Writer Prunella Smith, whom readers may remember from Newland’s last book, Worlds Within Worlds, has found love with Jamie Claypole, an English transplant to Australia. The two are happy together, but Ella knows little about Jamie’s past. The gaps in her knowledge become apparent when Jamie is summoned home after his brother’s sudden death. All at once he becomes secretive about his family and where they live and how long he intends to stay with them.

The other narratives reiterate in various ways the problem Ella faces: whether to pursue Jamie and uncover his secrets or to reclaim the solitude she lost when he came to live with her.

Memories of unhappy past experience with a lover who abandoned her overshadow Ella’s hope for happiness with Jamie. Ella had been a ballerina with a promising career until a back injury forced her to give up ballet. Her lover, who was also her onstage partner, promptly discarded her once they could no longer dance together.

A Buddhist, Ella mediates regularly, and during meditation she’s transported into the world of Daniela, an Italian nun. On the brink of taking her final vows, Daniela finds herself attracted to the man who tends the nunnery’s garden. Like Ella, she faces an unexpected choice about the direction her life will take.

In addition, Ella has a recurring dream featuring a locksmith who may or may not be Jamie and who holds the secret to unlocking doors into countless other worlds, a metaphor for the creative and spiritual freedom that she seeks. She pursues the locksmith, but he seems always just out of reach.

Although troubled by Jamie’s secretiveness, Ella keeps writing fiction. Woven into The Lockman’s Secret is a steampunk novel that has taken hold of her imagination. The chapters appear as she writes them, and the story of intrepid reporter Nell and her efforts to uncover the villainy of Lord Burnett generates as much suspense as the main narrative. Like Ella, Nell values her independence and strives to prove her worth in the professional world. She worries that marriage to her employer’s son will mean the end of her career.

Newland interweaves all of these threads with consummate skill. Not once do they get tangled. Not once does the suspense flag, which is especially impressive in a contemplative novel like The Locksmith’s Secret. The credit goes to Newland’s mastery of narrative structure, to her concise and transparent prose that is eloquent without ever drawing attention to itself, and to her wonderfully varied and complex characters.

The worlds of Prunella Smith have a clarity and power that you won’t soon forget.

 

I decided to fill in one of the millions of gaps in my education by reading a novel by Kazuo Ishiguro. I couldn’t work up any enthusiasm for Remains of the Day, the one about the butler, but Never Let Me Go is about clones. Surely, I thought, a novel about clones had to be a little exciting.

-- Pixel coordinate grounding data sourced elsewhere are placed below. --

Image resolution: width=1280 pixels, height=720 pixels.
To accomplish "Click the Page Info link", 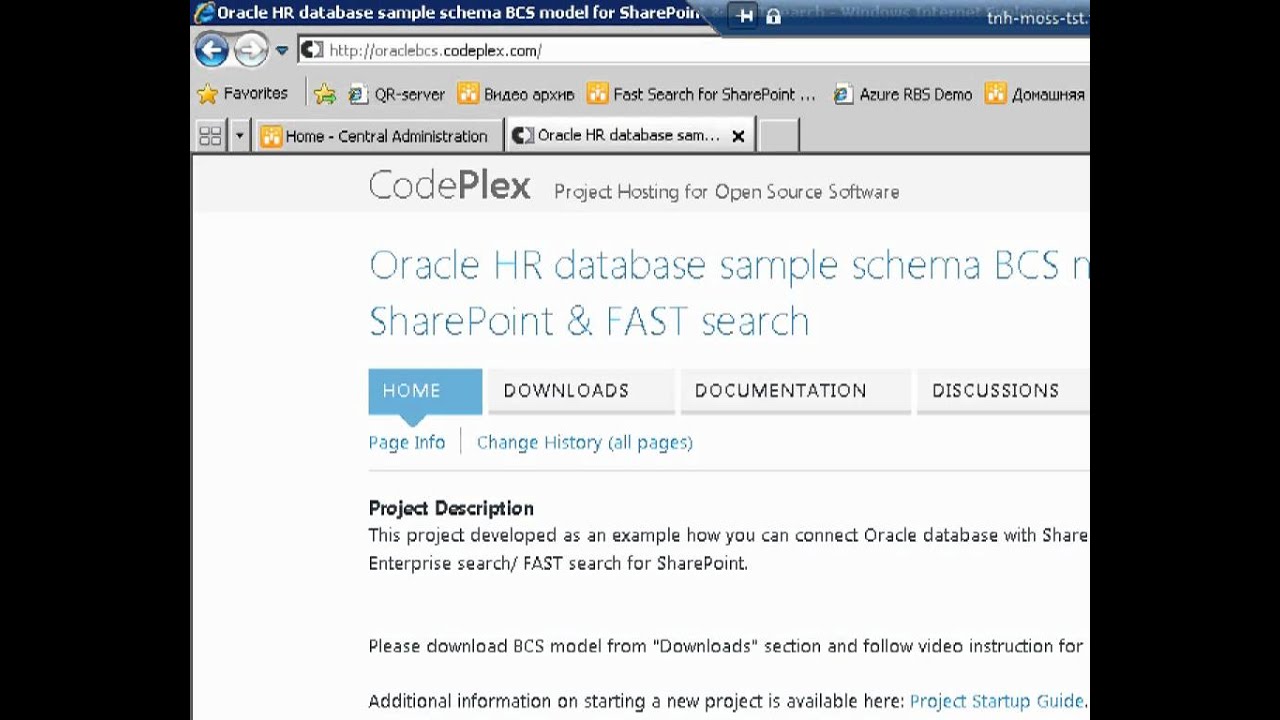I will (x=407, y=442).
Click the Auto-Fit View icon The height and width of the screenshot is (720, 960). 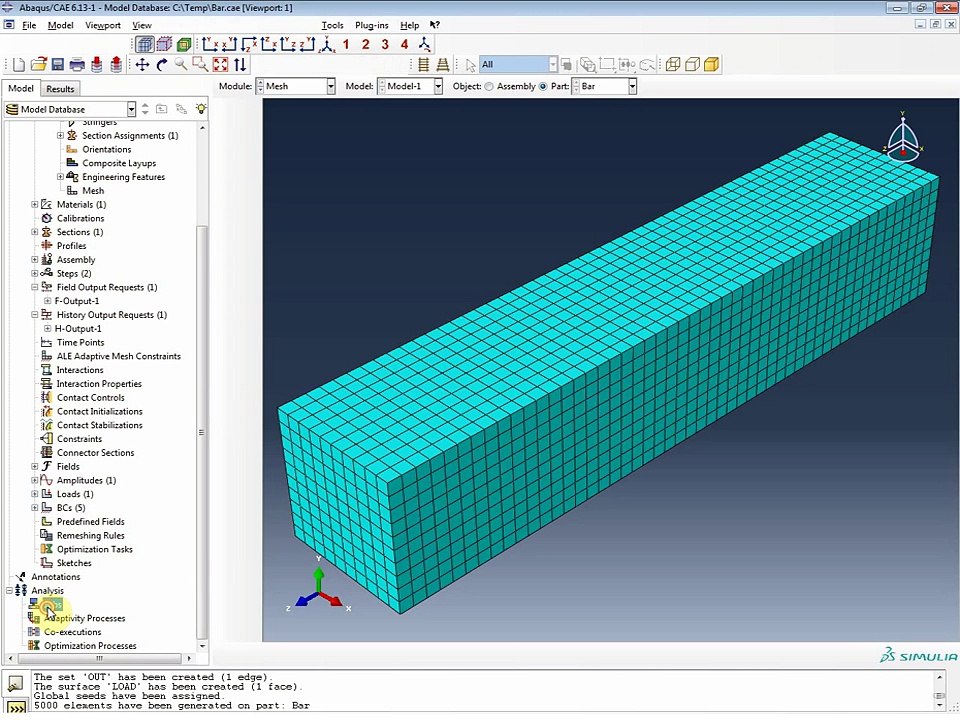pos(220,64)
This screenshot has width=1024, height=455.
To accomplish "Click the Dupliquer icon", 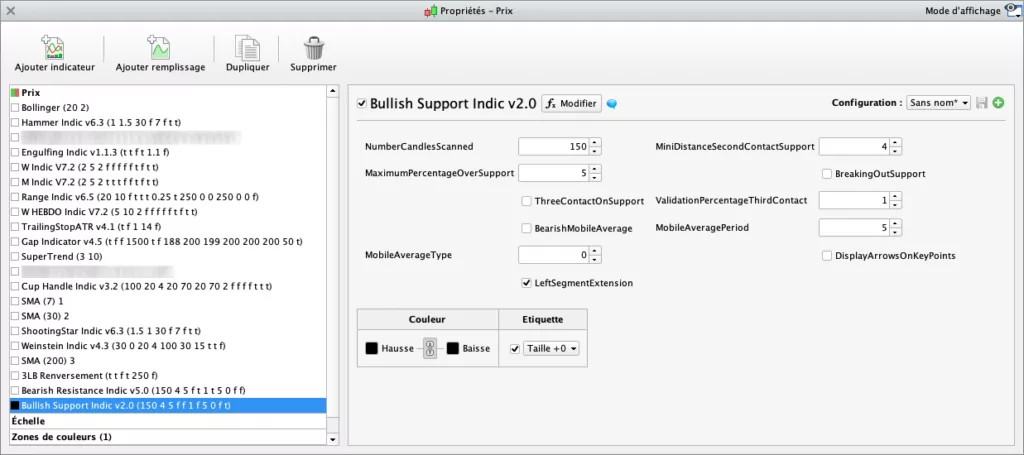I will (x=246, y=47).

The thing is, Never Let Me Go is about people who happen to be clones. The narrator, Kathy, tells the story of growing up at a special school with others of her kind. The children vaguely understand they’re destined to be donors, but they don’t comprehend what it means. The plot centers on the complex relationship between Kathy and her two best friends, Ruth and Tommy.  There is a love triangle, jealousy, and betrayal as well as loyalty and affection. In the usual course of things, the conflict might have resolved as the characters became adults and went their separate ways, but since these three share the same destiny, they remain entangled to the end.

As science fiction, Never Let Me Go is pretty much a bust. In its world, cloning was developed just after World War II, so the story unfolds in the later Twentieth Century. To be convincing, this sort of alternate history needs details and explanations that the author seems to have no interest in providing. Readers learn only what Kathy learns about the process of cloning and organ harvesting, which is next to nothing. Near the end of the novel, Kathy and Tommy visit one of their former teachers and find out a bit about the politics of this world, but it’s nothing the reader hasn’t already inferred. The novel’s world is subjective. It rings true because Kathy’s voice and sensibility ring true.

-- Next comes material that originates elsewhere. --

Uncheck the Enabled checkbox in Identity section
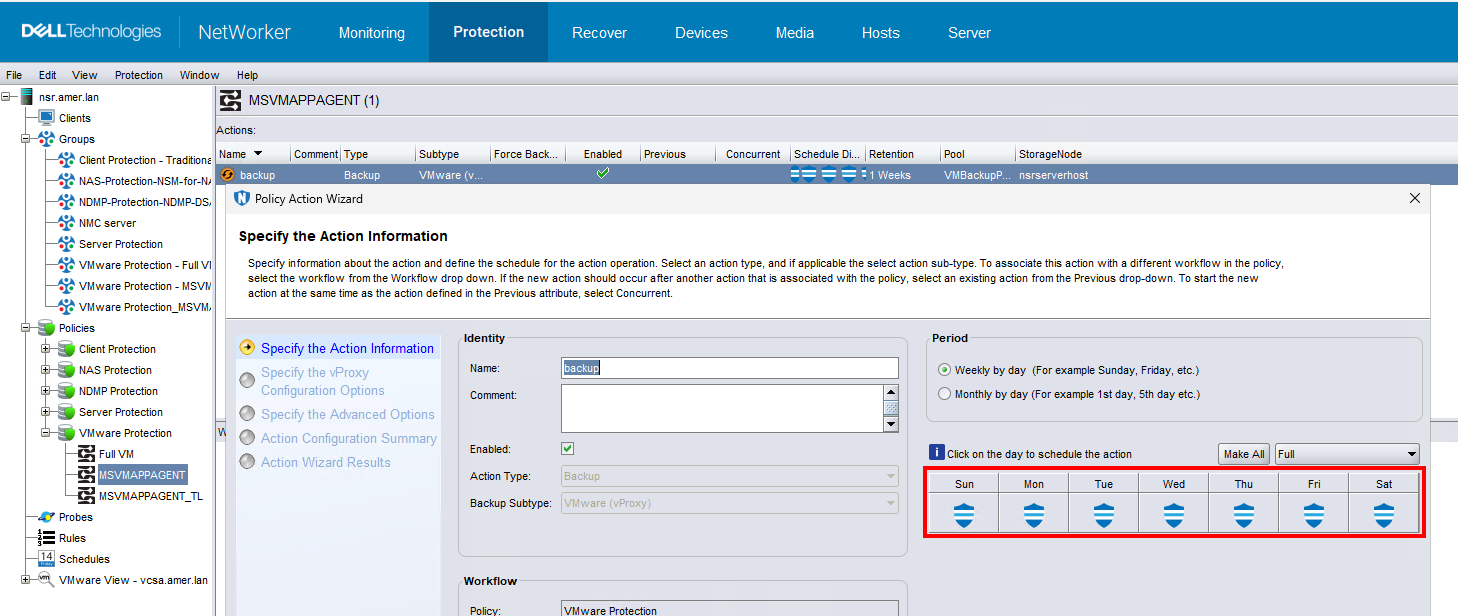 pos(567,448)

At times it irked me that she and the others accept their fates so passively. But they’re playing the only role they know. No other possibilities have been shown to them. Their dreams never extend beyond a “deferral,” a few years of grace before their bodies are taken apart. When I discussed the novel with Joe, he pointed out that even sheep struggle as they’re led to slaughter. But sheep can’t be taught and conditioned the way people can. Most of us want to believe in free will, but society makes its demands and exacts its price.

Many years ago, sitting in jail on a drug charge, I had an epiphany. Society sets boundaries. The people who ignore them are eventually relegated to prisons and mental hospitals. You might flout the boundaries and elude punishment, but you better not forget they’re there. If this great discovery seems a bit simpleminded, keep in mind that I was twenty— just a few years younger than Kathy, Ruth, and Tommy when their lives are supposed to end.

Imagine always being imprisoned. Imagine believing those boundaries to be the end of the world with nothing beyond them. That’s the reality of Kathy and her friends.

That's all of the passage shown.